Why does taking the derivative of the position vector with respect to one of the coordinates give you a vector in the direction of increase of that coordinate?
Why is it important that a position vector is used, as opposed to some other kind of vector?
I am not sure that this answer is what you want. If not, please advise and I will gladly delete it. For simplicity, consider polar coordinates in $\mathbb R^2.$ The unit vectors are actually $\textit{tangent}$ vectors, in the following sense:
Fix $p=(x,y)\in \mathbb R^2$. In rectangular coordinates, $e_x$ and $e_y$ are unit vectors in the $x$ and $y$ directions, respectively. But they can also be considered as measuring the velocity of a particle that moves tangent to, i.e., in their direction. Then, $(e_1,e_2)$ span the "tangent" vector space to $\mathbb R^2$ at $p=(x,y).$ The reason for taking this perspective will be clear from what follows.
If we locate $p$ on a circle of radius $r$ and an angle $\theta$, measured from the $x$-axis to the segment from the origin to $p$, and try to measure the velocity of a particle that moves on circles (as $r$ changes) and through angles (as $\theta$ changes), we run into the problem that the displacement of the particle is not being measured "on a straight line". As it moves, measured in relation to the circle of radius $r$, it instantaneously changes its direction. So we are forced to consider tangents of position vectors. So, we want to describe the motion of the particle with respect to these new position coordinates $e_r$ and $e_{\theta}$. And the point is that they are changing direction as the particle changes position.

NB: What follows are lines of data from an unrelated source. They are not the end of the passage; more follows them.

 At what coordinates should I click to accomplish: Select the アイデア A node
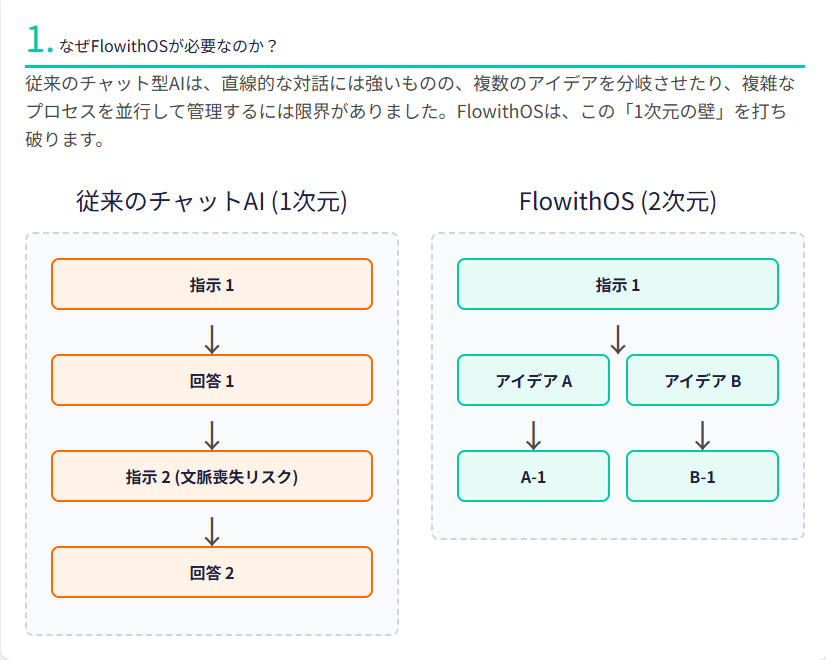(x=533, y=380)
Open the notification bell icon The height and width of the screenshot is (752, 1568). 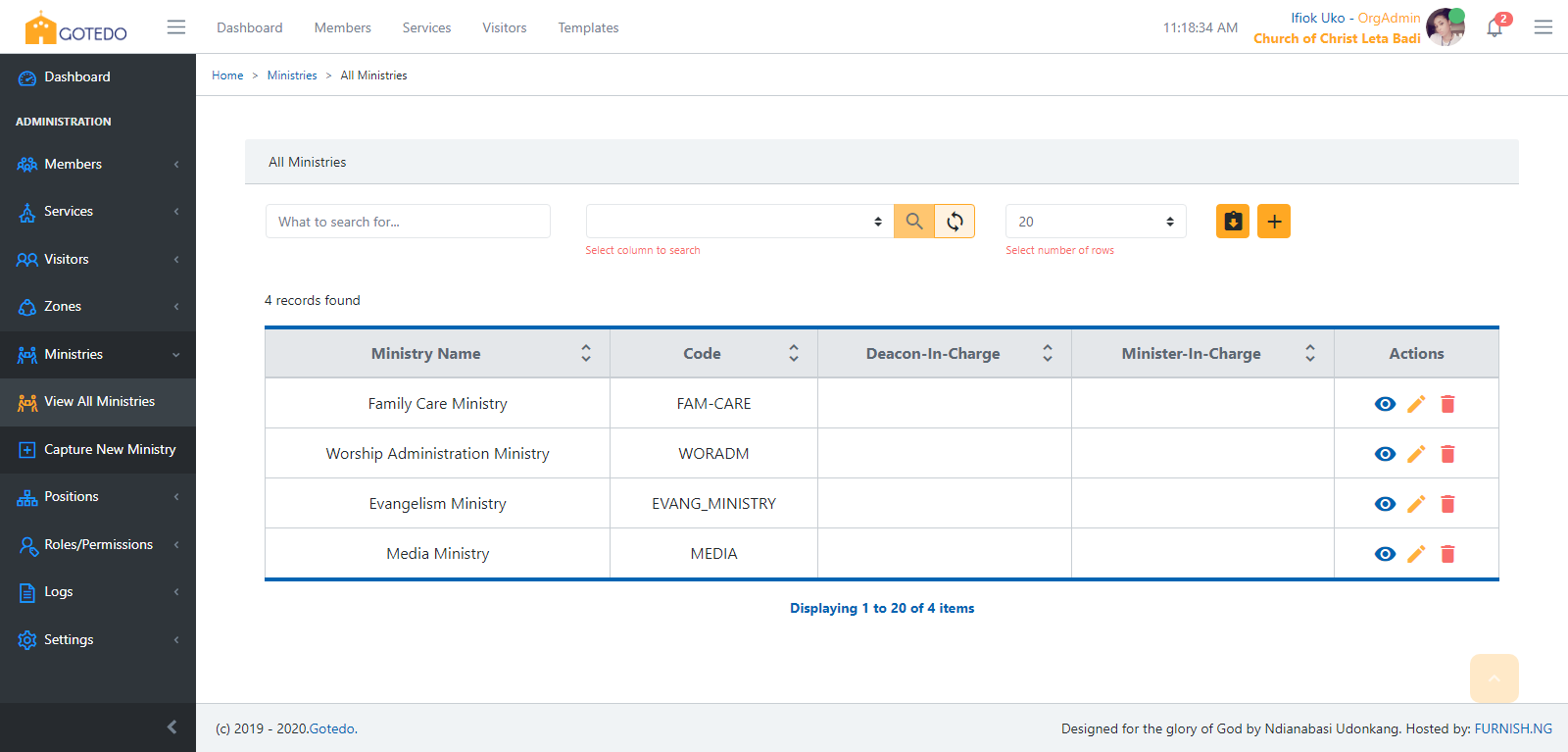(1494, 27)
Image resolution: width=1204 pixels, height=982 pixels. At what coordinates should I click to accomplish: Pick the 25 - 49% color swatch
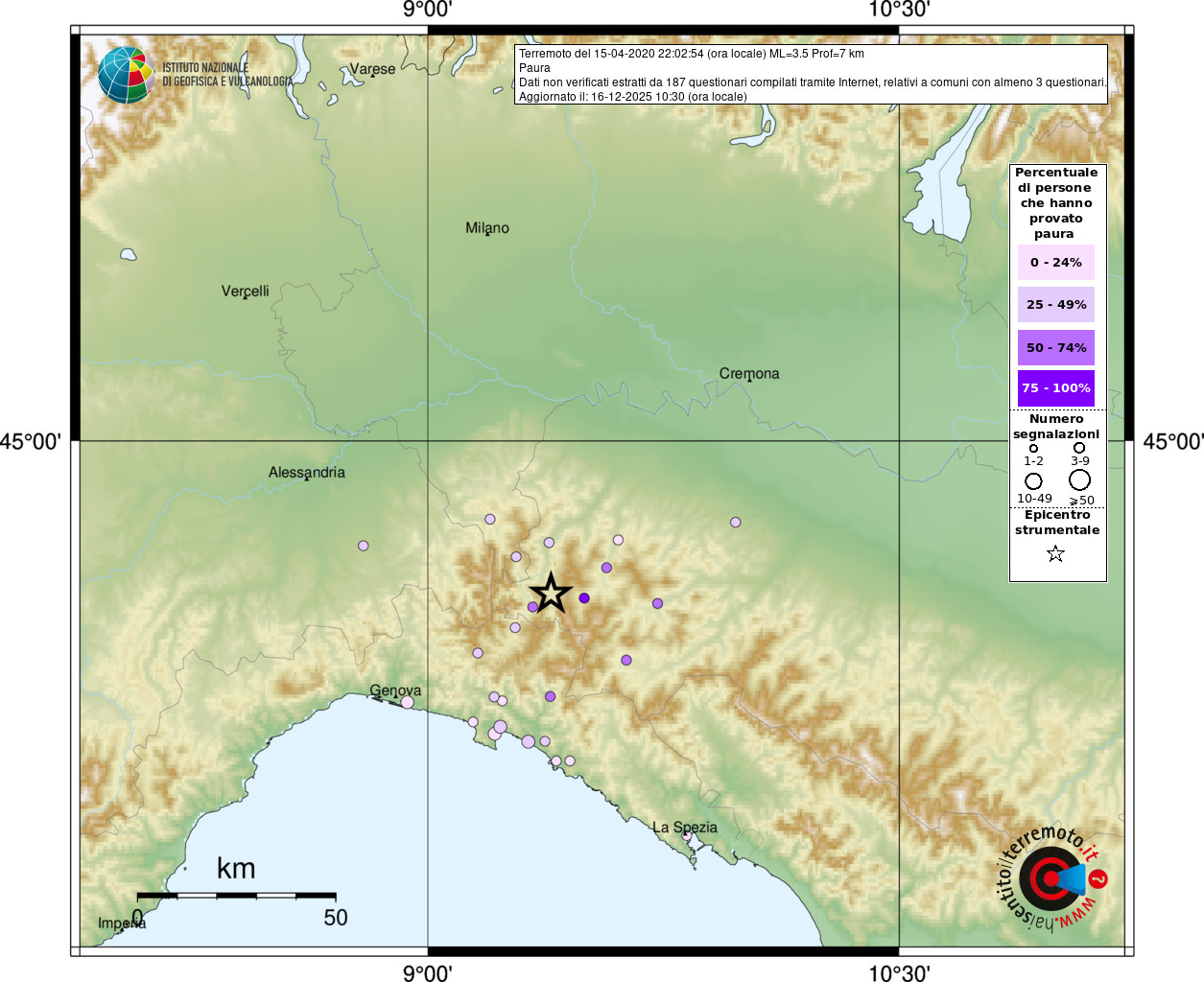(1055, 305)
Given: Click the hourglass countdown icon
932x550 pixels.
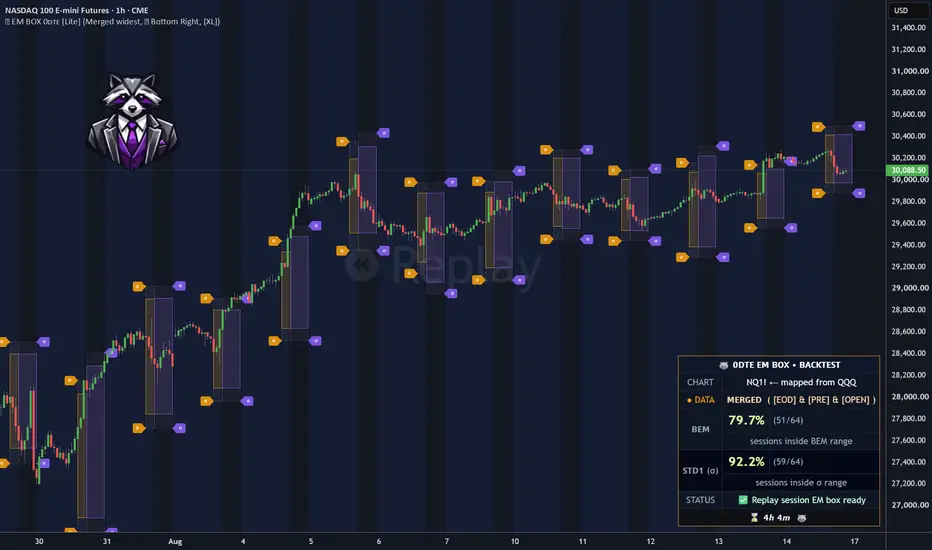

The same thing can be done with the vectors in rectangular coordinates: $v=(x,y)$ and so $\partial v_x=(1,0)=e_x$ and $\partial v_y=(0,1)=e_y$ so in rectangular coordinates, the derivative of position in the $x$-direction the $constant$ vector $e_x$ and similarly for the $y$-direction. In polar coordinates, the situation is quite different:
Since we have fixed $p\in \mathbb R^2$, it makes sense to look for a change of basis matrix between the two coordinate systems. The relation between the two is given by $x=r\cos\theta$ and $y=r\sin \theta,$ which is not linear but since we only want to see the relation between the systems $locally$, we use the Jacobian matrix of this function at $p$:
$\mathcal J=\begin{pmatrix} \cos\theta &-r\cos\theta \\ \sin\theta& r\cos\theta \end{pmatrix}$
so since
$\begin{pmatrix} \cos\theta &-r\cos\theta \\ \sin\theta& r\cos\theta \end{pmatrix} \begin{pmatrix} \cos\theta\\ -\frac{1}{r}\sin\theta\end{pmatrix}=\begin{pmatrix} 1\\ 0\end{pmatrix},$ we have
$e_x=(\cos\theta)e_r-\frac{1}{r}(\sin\theta)e_{\theta}$ and similarly $e_y = (\sin\theta) e_{r} + \tfrac{1}{r}(\cos\theta) e_{\theta}$
which are exactly the equations we get when we formally take derivatives applying the chain rule.